__WHAT TO WORK ON__.
1: In the article about Labour after Jeremy Corbyn's win, which constituency did Kim Howells formerly represent as an MP?
2: Drawing on the article about Labour after Jeremy Corbyn's win, explain why Kim Howells says the party must reconcile its differences.
3: Pick up the article about Labour after Jeremy Corbyn's win and continue it from its final sentence.

Start of EXTRACT PROVIDED

Labour Party civil war 'inevitable' after Jeremy Corbyn win
- Published
Civil war within the Labour Party is inevitable following Jeremy Corbyn's election as leader, a former Foreign Office minister has said.
Kim Howells said Labour must reconcile its differences to have a chance of winning the 2020 general election.
Despite Mr Corbyn's landslide win, Mr Howells said winning the votes of the wider electorate is a different matter.
Welsh Labour said: "The party is united in our aim to deliver another Labour government in Wales next year."
Asked how he would respond to recent events if he were still an MP, Mr Howells told BBC Wales' Week in Week Out programme: "I'd be bitterly opposed to the current leadership of the Labour Party.
"I'd be saying things that I believe about the need to win political power and a bunch of old Trotskyites are not going win political power."
The former MP for Pontypridd said Labour has to "start speaking in a language people can understand and convince the electorate".

End of EXTRACT PROVIDED
Start of COLLECTED MATERIAL

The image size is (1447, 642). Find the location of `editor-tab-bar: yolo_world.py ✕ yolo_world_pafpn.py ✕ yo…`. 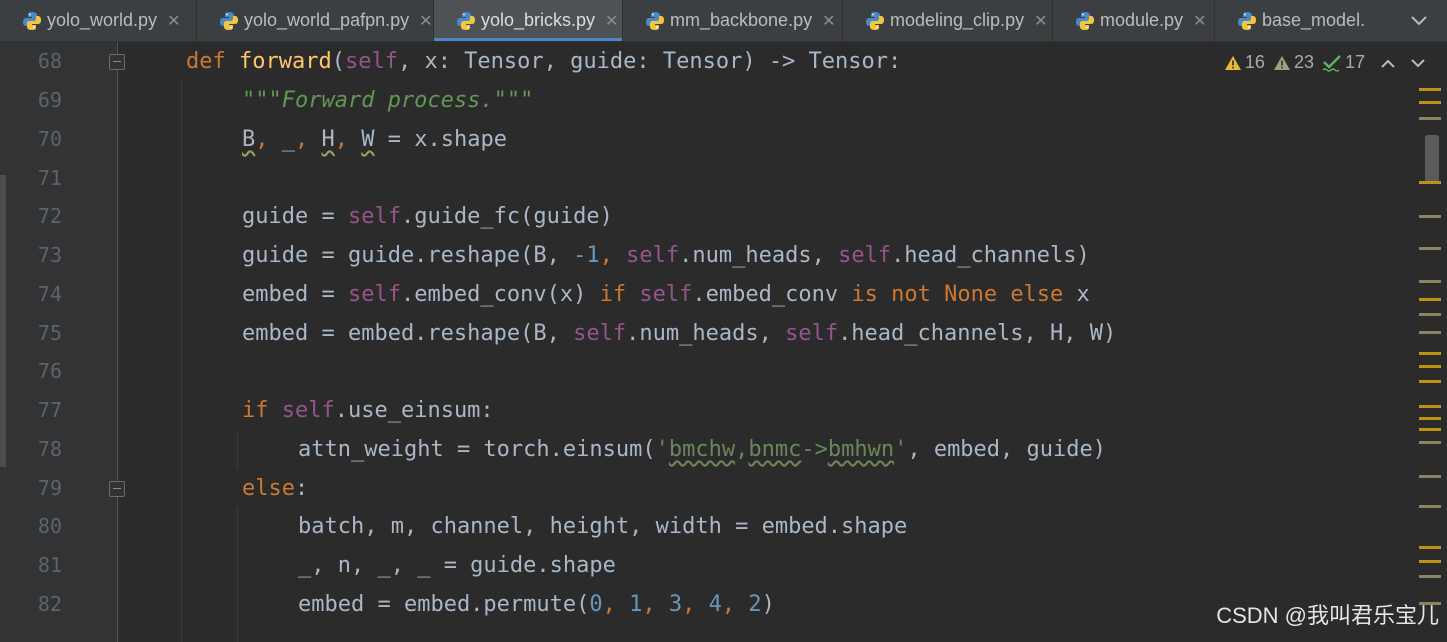

editor-tab-bar: yolo_world.py ✕ yolo_world_pafpn.py ✕ yo… is located at coordinates (724, 21).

End of COLLECTED MATERIAL

__ANSWERS FOR THE TASKS__.
1: Pontypridd.

2: Howells says Labour must reconcile its differences to have a chance of winning the 2020 general election. Despite Corbyn's landslide win as leader, he says winning the votes of the wider electorate is a different matter.

3:
"There is going to be a civil war inside the parliamentary Labour Party. It's nothing new, it's happened in the past," he added.
"So the party's got to make its mind up - does it really think it's going to win again in the future, with Corbyn as the leader? I don't think so."
However, Welsh Labour's assembly election co-ordinator, Ogmore MP Huw Irranca-Davies, insisted the fight in Wales will not be "the Jeremy show" and First Minister Carwyn Jones will be "right at the front" of the campaign.
Rhondda MP and shadow leader of the House of Commons, Chris Bryant, called for unity in the party.
He said: "There are some people who are really anxious at the moment about whether the Labour party has lost its way and I would just say to them, listen carefully to what Jeremy is saying.
"Don't listen to the wild accusations from people. Just listen carefully to what Jeremy is saying. We are taking about doing politics in a different way and heaven knows it needs a change. The Labour party has always been about change."
Richard Wyn Jones, professor of Welsh Politics at Cardiff University, warned of issues between the opposing Labour party in Westminster and the governing one in Wales.
He said: "Welsh Labour has been running Wales since 1999 and the kinds of pressures that you face when governing are very different from ones the Jeremy Corbyn had to face as, essentially, a campaigning backbench MP. And it's easy to envisage that leading to real tensions.
"Now this may well all end in tears. However, I think there's a really interesting phenomenon here and we need to be very careful before we dismiss it."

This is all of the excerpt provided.